In sintesi, è competente il giudice del lavoro ogni volta che il lavoratore manifesti l’interesse “ad ottenere una pronuncia che ‘faccia stato’ sul suo rapporto di lavoro, piuttosto che un accertamento, in via meramente incidentale, al solo fine di ammissione del suo credito, dipendente dal rapporto di lavoro, allo stato passivo del fallimento (o comunque di una procedura concorsuale)”.
Con specifico riguardo all’accertamento della competenza relativa alla «domanda risarcitoria», la Corte riconosce al giudice del lavoro la competenza a conoscere l’«entità dell’indennità risarcitoria», fermo restando l’onere del lavoratore di richiedere successivamente, al tribunale fallimentare, l’insinuazione al passivo dell’indennità risarcitoria così liquidata.

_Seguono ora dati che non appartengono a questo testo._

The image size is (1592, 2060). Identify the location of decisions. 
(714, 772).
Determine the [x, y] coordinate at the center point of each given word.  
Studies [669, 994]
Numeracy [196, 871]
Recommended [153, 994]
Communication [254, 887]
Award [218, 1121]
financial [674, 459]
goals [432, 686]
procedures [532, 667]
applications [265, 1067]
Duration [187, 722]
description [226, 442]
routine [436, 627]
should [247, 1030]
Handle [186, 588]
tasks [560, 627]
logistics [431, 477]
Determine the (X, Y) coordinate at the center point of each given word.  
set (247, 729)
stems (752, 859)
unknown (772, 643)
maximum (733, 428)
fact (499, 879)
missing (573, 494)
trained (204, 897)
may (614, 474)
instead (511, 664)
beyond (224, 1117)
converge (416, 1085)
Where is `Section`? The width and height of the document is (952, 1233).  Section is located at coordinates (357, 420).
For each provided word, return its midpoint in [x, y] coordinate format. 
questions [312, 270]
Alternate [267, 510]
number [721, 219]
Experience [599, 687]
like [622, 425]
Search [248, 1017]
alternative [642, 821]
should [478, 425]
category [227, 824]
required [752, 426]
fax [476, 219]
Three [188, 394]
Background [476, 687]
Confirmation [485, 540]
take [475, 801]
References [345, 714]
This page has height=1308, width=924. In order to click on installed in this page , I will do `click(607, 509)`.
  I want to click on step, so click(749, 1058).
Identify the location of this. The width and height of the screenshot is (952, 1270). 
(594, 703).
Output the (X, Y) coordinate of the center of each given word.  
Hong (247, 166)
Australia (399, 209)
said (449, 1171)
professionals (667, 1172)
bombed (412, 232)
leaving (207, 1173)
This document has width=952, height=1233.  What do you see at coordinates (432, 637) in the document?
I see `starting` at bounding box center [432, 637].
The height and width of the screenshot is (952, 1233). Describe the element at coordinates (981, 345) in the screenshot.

Tale affermazione muove dalla considerazione che in seguito alla L. n. 92/2012 (c.d. L. Fornero) la tutela indennitaria non è più, come nel regime preesistente, predeterminabile con certezza – in quanto parametrata alle retribuzioni “perse” dalla data di licenziamento a quella di reintegrazione -, ma viene attualmente valutata calibrando elementi: a) interni al rapporto di lavoro (anzianità del dipendente, numero degli occupati, ecc.); b) attinenti al “comportamento del lavoratore nella ricerca di una nuova occupazione e delle parti nell’ambito della procedura stabilita dall’art. 7, L. n. 604/1966)”; c) e relativi alla gravità della violazione formale o procedurale commessa dal datore di lavoro ed apprezzabili, “per palese cognizione, dal giudice del rapporto”.